Disagreeing with one another? Differences in opinion and perspective?  That’s a pretty light Cross compared to a lot of people in the world. While people may get mad and frustrated and even discouraged, we are called to live in faith and love first and foremost, as a way to help us find unity in our diversity.

It would be easier if we all just agreed or found ways to avoid the uncomfortable subjects of faith and society. But that’s not Augusta Heights. We’re not big enough for each group to find its own little pocket of support and avoid everyone else. We look each other in the eye every Sunday, and we have to learn to live together.

It is also farcical to think that UNITY should mean UNIFORMITY. We don’t have that in scripture, in the early church, or in the modern church; and the notion that we do is a front at best. It’s not about creating sameness, but finding a way to keep Jesus above and over even our differences.

I am reminded that the disciples followed Jesus together. That group had a rich tax man and working-class fishermen. There was a murderer. There was one who was prejudice against Nazarenes. There was a big mouth, a couple of hotheads (named “Sons of Thunder”), a cynical skeptic and perhaps the world’s worst back-stabber. Yet Jesus spent most of his time with them, ate his last meal with them (INCLUDING the back-stabber).

He challenged them to find a mission and a hope that was bigger than their differences. How can we have a community in Christ that is not willing to do the same?

Sure, life would be a lot easier if everyone just agreed with my “liberalism” and we could all have the same point of view. But that wouldn’t be REAL life, that would be FantasyLand. And it would not be preparation to reach a world that is full of diversity.

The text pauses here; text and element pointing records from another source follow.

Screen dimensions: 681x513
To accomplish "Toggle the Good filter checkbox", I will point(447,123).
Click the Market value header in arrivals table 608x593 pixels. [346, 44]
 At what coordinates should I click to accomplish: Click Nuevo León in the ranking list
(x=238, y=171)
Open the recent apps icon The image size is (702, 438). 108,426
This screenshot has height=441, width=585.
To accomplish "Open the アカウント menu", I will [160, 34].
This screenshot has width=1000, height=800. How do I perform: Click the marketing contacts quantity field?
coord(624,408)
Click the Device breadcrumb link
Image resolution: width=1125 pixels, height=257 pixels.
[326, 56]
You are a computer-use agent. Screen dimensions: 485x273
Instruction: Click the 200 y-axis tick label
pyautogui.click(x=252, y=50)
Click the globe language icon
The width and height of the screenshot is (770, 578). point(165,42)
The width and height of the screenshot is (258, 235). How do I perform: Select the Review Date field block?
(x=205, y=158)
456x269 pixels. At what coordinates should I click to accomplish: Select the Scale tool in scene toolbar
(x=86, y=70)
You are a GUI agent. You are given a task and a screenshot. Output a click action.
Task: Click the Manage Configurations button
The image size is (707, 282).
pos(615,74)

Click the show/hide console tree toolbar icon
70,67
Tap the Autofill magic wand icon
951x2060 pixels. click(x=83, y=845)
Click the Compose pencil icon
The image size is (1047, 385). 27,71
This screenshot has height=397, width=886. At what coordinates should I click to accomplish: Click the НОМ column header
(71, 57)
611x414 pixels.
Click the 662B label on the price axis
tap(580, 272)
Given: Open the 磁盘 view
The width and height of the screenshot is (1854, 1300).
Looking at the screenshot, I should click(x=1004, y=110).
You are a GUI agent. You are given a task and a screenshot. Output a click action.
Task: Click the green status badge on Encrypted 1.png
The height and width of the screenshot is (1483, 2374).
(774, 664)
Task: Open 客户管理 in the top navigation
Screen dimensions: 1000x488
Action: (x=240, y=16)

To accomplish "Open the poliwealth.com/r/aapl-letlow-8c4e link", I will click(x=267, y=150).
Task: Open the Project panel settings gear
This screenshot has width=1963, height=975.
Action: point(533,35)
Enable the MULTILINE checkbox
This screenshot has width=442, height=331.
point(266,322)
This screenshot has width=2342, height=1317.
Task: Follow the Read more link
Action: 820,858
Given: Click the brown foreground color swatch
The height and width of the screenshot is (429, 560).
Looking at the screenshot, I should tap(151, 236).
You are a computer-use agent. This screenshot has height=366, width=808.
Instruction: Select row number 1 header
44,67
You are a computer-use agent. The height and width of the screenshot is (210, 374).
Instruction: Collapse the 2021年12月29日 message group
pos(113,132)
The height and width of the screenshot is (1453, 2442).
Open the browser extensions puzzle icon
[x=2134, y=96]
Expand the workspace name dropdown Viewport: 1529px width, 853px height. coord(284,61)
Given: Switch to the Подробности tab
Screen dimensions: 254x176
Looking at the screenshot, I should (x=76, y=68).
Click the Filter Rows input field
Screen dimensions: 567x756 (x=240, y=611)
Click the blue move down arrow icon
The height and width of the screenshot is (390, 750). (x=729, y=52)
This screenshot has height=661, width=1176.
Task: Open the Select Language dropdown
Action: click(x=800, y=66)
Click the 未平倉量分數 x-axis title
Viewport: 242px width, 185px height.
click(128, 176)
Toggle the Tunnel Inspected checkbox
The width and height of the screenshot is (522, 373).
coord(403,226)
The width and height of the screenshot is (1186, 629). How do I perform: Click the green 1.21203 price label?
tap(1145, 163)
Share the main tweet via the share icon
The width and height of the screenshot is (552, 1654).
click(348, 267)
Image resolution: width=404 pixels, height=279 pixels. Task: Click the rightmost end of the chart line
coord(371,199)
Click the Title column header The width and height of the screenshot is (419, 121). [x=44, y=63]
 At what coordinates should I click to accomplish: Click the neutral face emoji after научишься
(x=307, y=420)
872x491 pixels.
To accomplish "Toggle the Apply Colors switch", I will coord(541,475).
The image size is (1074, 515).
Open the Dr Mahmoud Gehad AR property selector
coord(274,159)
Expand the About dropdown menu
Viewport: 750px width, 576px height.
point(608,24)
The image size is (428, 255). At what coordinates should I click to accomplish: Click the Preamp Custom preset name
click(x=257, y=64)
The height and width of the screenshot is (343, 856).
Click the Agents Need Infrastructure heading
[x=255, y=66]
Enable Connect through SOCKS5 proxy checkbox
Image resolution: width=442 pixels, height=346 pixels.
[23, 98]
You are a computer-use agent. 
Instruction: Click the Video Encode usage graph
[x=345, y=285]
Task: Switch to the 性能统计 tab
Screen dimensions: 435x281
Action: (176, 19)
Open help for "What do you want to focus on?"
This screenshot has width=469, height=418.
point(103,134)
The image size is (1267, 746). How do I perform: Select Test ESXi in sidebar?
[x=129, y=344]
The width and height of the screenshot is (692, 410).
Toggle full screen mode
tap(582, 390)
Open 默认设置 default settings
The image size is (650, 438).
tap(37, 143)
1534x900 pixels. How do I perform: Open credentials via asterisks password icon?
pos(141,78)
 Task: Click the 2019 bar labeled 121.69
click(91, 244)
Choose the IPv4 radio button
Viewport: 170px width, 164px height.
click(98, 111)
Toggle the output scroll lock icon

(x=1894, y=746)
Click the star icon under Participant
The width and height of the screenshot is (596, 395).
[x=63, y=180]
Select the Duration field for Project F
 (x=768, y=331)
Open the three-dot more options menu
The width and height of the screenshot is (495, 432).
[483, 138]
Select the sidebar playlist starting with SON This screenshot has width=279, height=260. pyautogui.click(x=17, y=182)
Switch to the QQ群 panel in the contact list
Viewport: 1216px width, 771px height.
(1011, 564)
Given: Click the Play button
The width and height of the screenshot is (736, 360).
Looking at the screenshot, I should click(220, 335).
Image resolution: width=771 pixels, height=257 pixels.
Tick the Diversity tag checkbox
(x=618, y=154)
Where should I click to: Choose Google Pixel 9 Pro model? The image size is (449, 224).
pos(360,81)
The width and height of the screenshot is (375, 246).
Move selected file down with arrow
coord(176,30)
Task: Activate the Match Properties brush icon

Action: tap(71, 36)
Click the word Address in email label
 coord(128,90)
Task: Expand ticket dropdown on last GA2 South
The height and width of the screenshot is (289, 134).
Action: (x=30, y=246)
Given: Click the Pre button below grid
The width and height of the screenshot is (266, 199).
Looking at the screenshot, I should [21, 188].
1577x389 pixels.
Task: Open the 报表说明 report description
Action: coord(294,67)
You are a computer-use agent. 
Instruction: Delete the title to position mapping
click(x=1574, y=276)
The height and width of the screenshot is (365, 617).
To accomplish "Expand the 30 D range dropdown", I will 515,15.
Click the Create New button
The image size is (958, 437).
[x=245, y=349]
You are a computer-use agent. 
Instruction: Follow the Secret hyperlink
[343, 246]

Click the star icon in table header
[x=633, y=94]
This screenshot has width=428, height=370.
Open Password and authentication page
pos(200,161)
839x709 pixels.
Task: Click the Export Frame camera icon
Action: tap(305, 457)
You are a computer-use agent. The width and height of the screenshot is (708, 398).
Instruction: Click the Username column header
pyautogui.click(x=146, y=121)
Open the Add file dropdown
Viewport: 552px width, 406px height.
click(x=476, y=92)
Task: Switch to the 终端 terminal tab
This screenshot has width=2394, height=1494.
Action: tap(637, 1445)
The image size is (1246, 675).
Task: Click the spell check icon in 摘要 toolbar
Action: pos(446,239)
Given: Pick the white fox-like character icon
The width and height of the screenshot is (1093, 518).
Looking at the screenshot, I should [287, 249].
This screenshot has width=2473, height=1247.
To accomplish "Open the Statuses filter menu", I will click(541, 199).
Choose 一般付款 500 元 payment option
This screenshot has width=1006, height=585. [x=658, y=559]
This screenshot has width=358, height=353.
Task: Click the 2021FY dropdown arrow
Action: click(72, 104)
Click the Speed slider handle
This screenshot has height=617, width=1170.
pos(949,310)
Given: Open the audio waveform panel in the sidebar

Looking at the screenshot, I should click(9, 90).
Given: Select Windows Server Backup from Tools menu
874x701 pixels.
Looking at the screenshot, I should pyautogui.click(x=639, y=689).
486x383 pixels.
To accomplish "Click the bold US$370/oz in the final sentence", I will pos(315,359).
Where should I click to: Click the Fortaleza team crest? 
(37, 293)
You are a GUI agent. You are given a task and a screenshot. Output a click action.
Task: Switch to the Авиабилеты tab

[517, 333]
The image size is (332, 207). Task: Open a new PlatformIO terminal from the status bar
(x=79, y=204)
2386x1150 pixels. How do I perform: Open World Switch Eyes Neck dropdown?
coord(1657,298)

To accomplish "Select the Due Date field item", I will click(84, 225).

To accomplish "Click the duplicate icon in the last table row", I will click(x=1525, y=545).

I am called to pastor all of these people, even those who may get the label of “conservative”. That means that I have to think about how I express my beliefs and what forum I use to express them. It means that I have to think about not only what I say, but how I say it. And that’s not a bad thing at all! It holds me accountable and keeps me from thoughtlessly pressing Send. I am grateful that I live in community with those who disagree with me, because they give me additional lenses with which to view the world. Those are often very important, Christ-centered lenses.

If we dismiss those who disagree, then we are essentially refusing an opportunity to move towards spiritual maturity in our walk of discipleship. I have come to the conclusion that spiritual maturity is becoming a rarity to the point of crisis. Living with those who disagree with me–on politics, scripture, Christianity, or culture–pushes me to think and develop a maturity as both a disciple and a pastor.

So thank God for our diversity! The road of discipleship is supposed to be difficult, and diversity makes it that much more so. But just because it’s difficult doesn’t mean it’s wrong. By attempting to follow the “road less traveled”, I am convinced that God is challenging us to be better disciples and a stronger community.

Thank you to my friends and community that differ from my views. You make me better, and challenge me to BE and DO better in all things.